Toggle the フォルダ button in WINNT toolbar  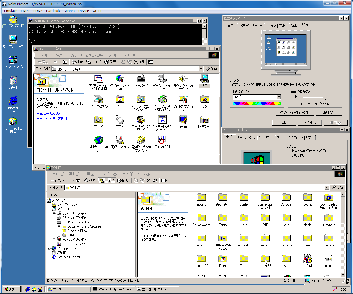107,180
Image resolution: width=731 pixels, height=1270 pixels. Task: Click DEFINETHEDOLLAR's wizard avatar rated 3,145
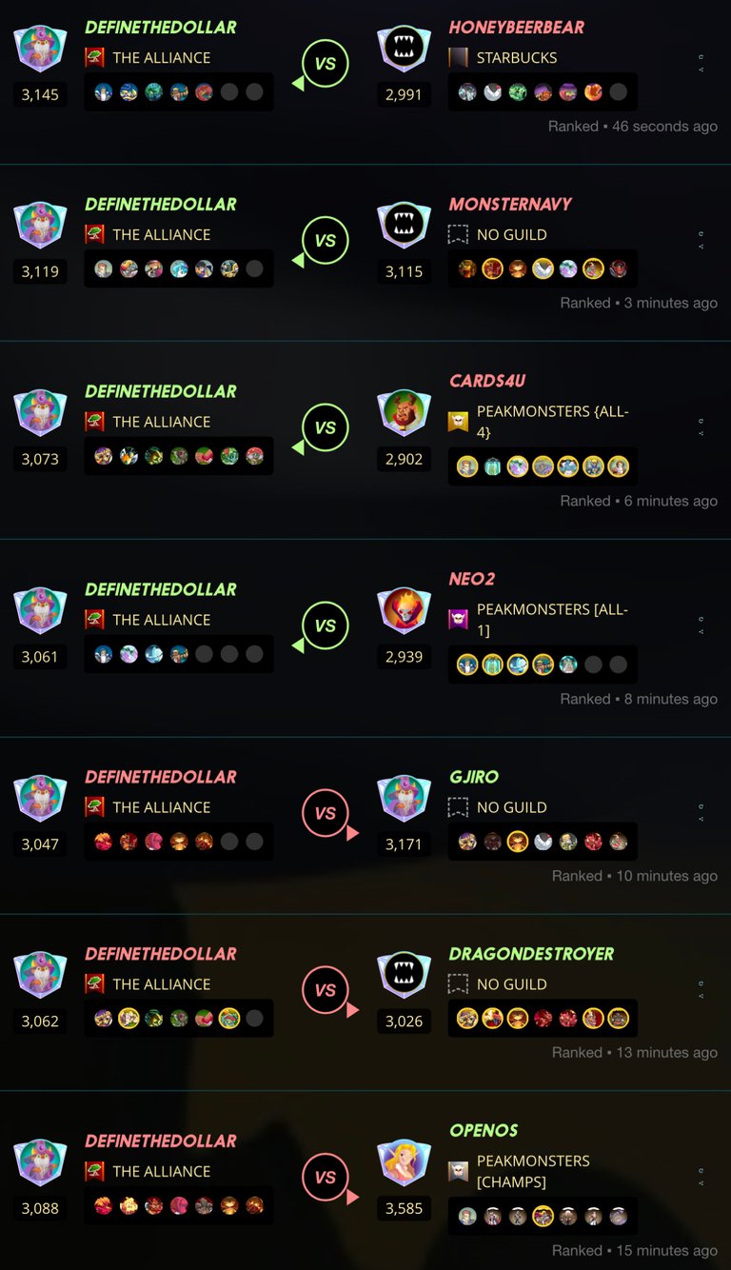coord(40,49)
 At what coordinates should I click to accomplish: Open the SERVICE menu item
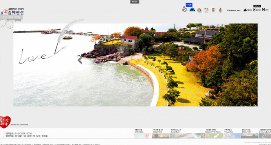(161, 134)
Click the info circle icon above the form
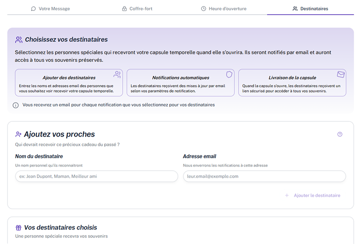Image resolution: width=363 pixels, height=244 pixels. pos(16,105)
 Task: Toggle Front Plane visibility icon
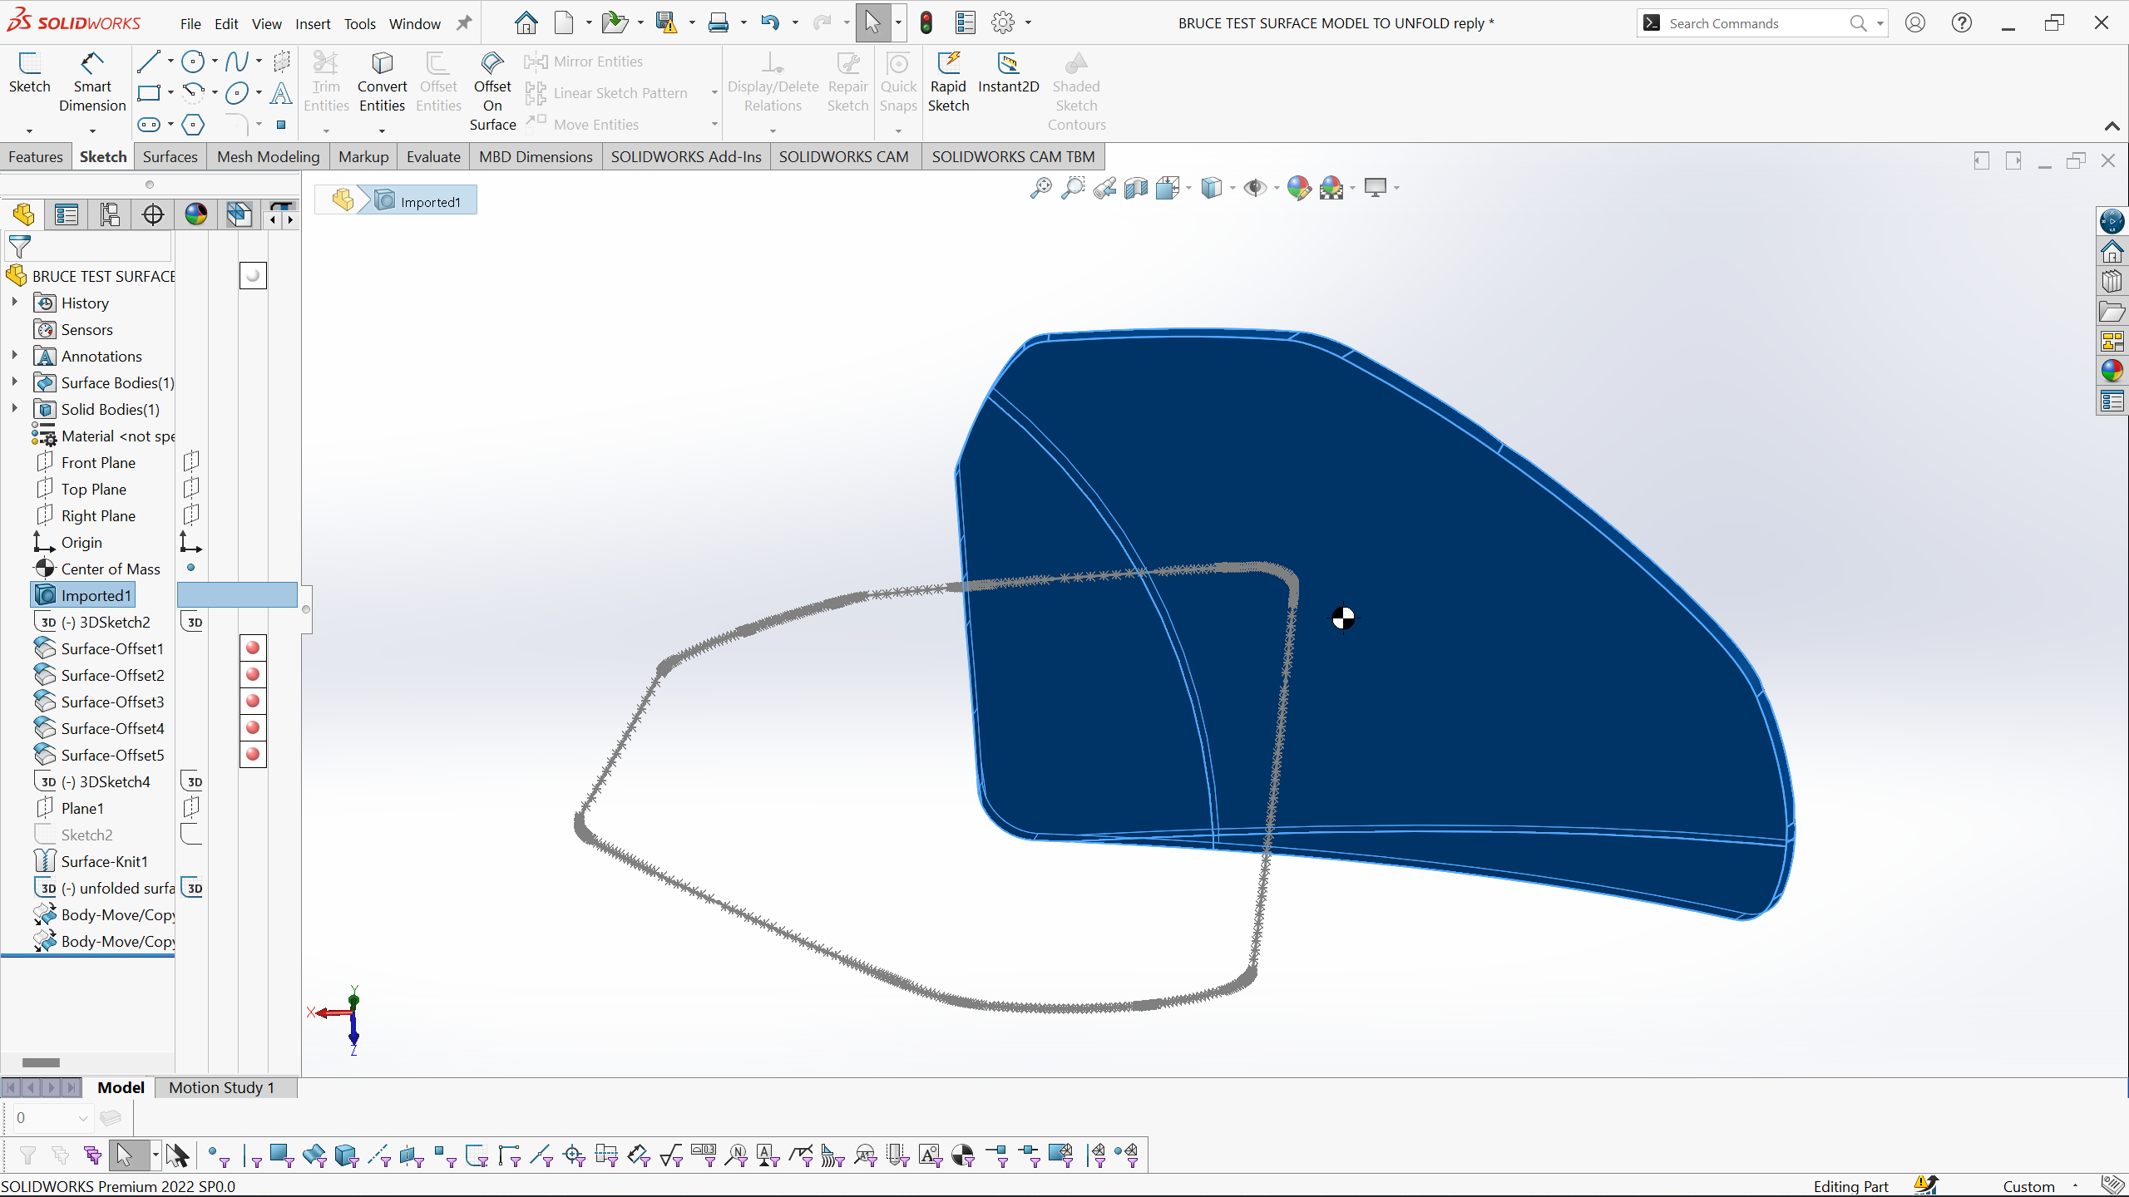(191, 461)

########################################

# YOUR OBJECTIVE
Rename "icon" to "symbol" in the records, beginning at the line that has "Click the info circle icon above the form" and stopping after the last record. Return only those lines, unchanged otherwise and without the pictures.

# OUTPUT OF THE TASK
Click the info circle symbol above the form
Image resolution: width=363 pixels, height=244 pixels. pos(16,105)
 Task: Toggle Front Plane visibility symbol
(191, 461)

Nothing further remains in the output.